Data items
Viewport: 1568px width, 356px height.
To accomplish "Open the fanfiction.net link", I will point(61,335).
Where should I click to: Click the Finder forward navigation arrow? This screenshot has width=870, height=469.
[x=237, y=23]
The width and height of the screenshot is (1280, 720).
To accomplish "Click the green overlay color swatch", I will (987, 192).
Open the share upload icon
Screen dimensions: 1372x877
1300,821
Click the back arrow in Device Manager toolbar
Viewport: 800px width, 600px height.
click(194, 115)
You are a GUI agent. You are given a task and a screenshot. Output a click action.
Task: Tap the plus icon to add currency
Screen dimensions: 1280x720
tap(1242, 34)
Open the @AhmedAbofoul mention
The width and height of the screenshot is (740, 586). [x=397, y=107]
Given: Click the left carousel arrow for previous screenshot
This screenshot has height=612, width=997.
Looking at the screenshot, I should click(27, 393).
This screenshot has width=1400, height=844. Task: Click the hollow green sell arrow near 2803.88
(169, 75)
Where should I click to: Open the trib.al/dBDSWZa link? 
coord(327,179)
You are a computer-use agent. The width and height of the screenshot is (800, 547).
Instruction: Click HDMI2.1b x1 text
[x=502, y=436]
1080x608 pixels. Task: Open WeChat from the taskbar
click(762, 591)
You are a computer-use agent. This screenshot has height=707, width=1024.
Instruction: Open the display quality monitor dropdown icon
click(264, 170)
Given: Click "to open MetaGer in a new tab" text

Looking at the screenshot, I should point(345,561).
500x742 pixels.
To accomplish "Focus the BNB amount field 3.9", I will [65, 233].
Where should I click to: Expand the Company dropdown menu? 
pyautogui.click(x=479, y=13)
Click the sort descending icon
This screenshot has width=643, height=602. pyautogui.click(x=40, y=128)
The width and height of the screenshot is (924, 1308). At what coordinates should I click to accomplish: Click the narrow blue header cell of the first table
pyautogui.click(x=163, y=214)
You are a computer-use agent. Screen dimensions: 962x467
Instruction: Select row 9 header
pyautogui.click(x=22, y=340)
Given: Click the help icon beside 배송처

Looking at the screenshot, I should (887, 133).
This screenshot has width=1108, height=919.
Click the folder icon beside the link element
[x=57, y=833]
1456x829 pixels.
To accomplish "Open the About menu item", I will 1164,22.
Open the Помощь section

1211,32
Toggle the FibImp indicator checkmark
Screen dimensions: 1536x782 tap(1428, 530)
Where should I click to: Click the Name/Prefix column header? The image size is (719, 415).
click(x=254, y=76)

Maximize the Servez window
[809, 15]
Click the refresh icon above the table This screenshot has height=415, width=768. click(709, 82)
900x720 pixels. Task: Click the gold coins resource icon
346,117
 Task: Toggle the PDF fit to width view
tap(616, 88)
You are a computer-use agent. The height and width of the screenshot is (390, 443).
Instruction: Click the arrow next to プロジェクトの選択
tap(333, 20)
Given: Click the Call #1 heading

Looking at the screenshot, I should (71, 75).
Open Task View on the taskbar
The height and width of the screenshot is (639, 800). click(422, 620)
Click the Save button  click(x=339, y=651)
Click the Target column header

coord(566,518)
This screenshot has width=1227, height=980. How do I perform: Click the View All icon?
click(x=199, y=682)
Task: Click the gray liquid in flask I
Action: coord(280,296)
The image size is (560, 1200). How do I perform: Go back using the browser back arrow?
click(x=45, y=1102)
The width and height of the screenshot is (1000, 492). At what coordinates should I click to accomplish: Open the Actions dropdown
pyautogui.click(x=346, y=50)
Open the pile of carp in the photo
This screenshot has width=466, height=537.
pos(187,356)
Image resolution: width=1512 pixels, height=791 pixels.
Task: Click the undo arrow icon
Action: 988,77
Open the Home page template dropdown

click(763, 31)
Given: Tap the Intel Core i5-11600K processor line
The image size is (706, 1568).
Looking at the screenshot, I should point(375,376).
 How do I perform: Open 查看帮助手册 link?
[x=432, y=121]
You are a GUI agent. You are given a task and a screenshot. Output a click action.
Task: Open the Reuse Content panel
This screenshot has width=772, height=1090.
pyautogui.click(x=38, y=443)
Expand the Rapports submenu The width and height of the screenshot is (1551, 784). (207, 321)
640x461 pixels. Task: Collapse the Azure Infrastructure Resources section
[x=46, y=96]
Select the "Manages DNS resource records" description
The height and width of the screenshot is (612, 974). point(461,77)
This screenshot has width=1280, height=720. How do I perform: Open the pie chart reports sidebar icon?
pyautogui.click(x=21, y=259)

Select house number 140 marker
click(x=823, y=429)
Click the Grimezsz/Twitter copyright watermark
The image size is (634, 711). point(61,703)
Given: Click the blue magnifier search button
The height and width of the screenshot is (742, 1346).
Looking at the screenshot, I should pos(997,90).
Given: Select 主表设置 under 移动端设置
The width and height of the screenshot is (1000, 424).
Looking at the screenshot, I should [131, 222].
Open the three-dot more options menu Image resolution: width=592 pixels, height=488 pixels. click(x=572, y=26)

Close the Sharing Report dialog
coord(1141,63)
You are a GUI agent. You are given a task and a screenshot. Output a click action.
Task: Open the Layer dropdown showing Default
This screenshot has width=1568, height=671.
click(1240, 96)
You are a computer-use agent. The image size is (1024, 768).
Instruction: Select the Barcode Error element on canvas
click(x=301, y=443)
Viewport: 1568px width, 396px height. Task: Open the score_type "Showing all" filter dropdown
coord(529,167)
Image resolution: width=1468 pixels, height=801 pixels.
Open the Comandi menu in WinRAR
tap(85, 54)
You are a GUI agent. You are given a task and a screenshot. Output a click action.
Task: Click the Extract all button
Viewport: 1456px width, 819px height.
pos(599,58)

*Exercise details:* List the lines of the records where "computer" occurs.

*Result of this exercise:*
You are a computer-use agent. The width and height of the screenshot is (800, 547).
You are a computer-use agent. This screenshot has height=707, width=1024.
You are a computer-use agent. Screen dimensions: 962x467
You are a computer-use agent. The height and width of the screenshot is (390, 443).
You are a computer-use agent. The image size is (1024, 768).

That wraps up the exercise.